Verglichen mit meinen Anfängen als Torwart in der D-Jugend sind wir heute mit Neopren, Silikon sowie anderen Dämpfungsstoffen oder Kevlar Lichtjahre von den früheren Möglichkeiten entfernt. Durchaus erwähnenswert ist in diesem Zusammenhang die Entwicklung der Sportbekleidung, die durch moderne Kunstfasern in neue Dimensionen vorgestoßen ist. Wer mal auf Asche bei 40 Grad im Schatten mit voller Montur aus hauptsächlich Baumwolle 90 Minuten plus Einspielzeit verbracht hat, dabei auch noch richtig gefordert wurde und mangels Ausweichmöglichkeit der Körperwärme Kribbeln an der Kopfhaut verspürte, der weiß die Produkte von z.B. Adidas (ClimaCool) oder Under Armour (Heatgear) wahrlich zu schätzen. Da es kein gesponserter PR-Beitrag ist, sei erwähnt, dass auch viele andere Hersteller gute Produkte haben. Auch dieser Aspekt ist Protektion. Sei es für Herz-Kreislauf oder Muskulatur.
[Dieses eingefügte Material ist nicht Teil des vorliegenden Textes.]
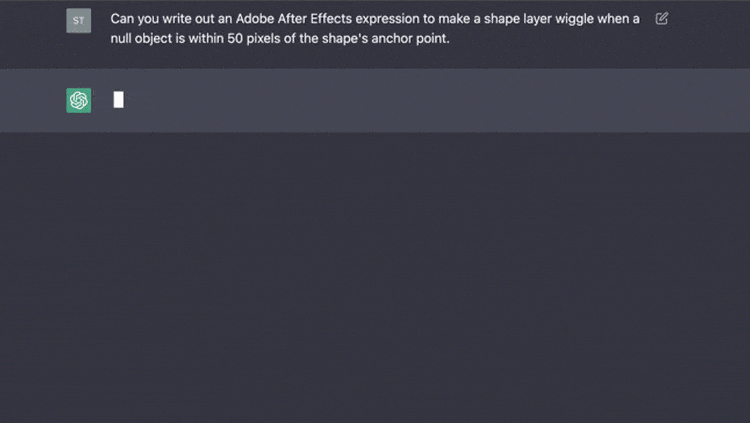Click the edit message pencil icon
The height and width of the screenshot is (423, 750).
(662, 19)
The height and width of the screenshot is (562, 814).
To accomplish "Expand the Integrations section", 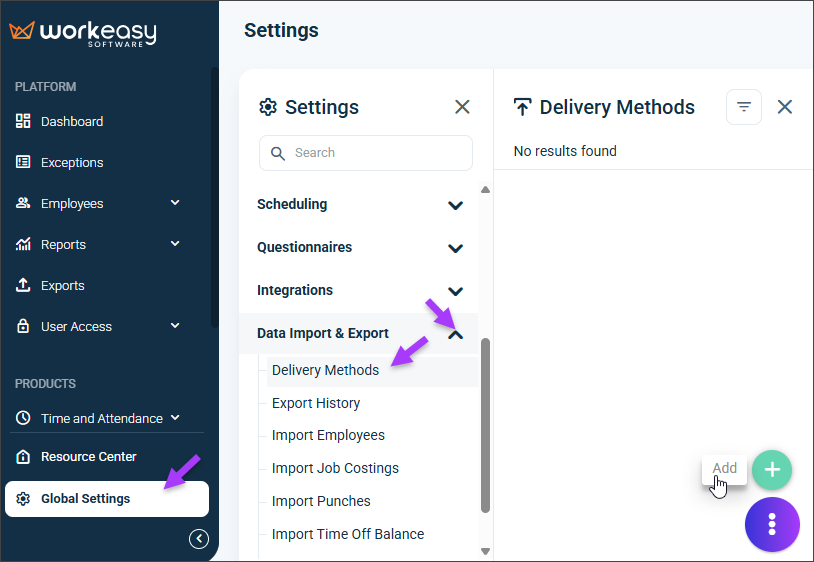I will 455,291.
Was trage ich in Training und Spiel? Zunächst sei angemerkt, dass ich nach zig Jahren hauptsächlich auf Asche mittlerweile auf Kunstrasen spiele. Der Körper hat also schon einiges mitgemacht. Ich bin zwar athletisch, aber mit 81 kg auf 1,90 m nicht gerade ein Schwergewicht. Gelenke und Knochen sind weder durch üppige Fettreserven noch Muskelberge geschützt. Die Torwartausbildung war rein vom Gedanken getrieben, möglichst viele Bälle zu halten. Schutz vor Verletzungen war mehr dem Überlebensinstinkt überlassen, denn dass es einem didaktischen Anspruch gerecht geworden wäre, die Torwartechniken perfekt zu vermitteln. Ich bin schon ein richtig Guter für Kreisligaverhältnisse und hatte im Laufe der Jahre wohl an die 100 Wechselangebote hoch bis zur Landesliga. Doch angesichts dessen, was hier im Forum an Erkenntnissen zum Abrollen, zu Wendetechniken etc. zu lesen ist, war mein Training geradezu vorrevolutionär. Da wurde ich als 14jähriger gerne mal zu Situps mit Medizinbällen animiert, was laut Meinung meines Orthopäden schon die ersten Grundlagen für meinen späteren Bandscheibenvorfall gelegt haben dürfte. Asche, nicht bis zum Ende ausgefeilte Falltechnik, eine Menge Körperkontakt und die ein oder andere (und idiotischerweise nicht ausgeheilte) Verletzung haben Spuren hinterlassen, die mit den Protektionsmöglichkeiten von heute vielleicht geringer ausgefallen wären.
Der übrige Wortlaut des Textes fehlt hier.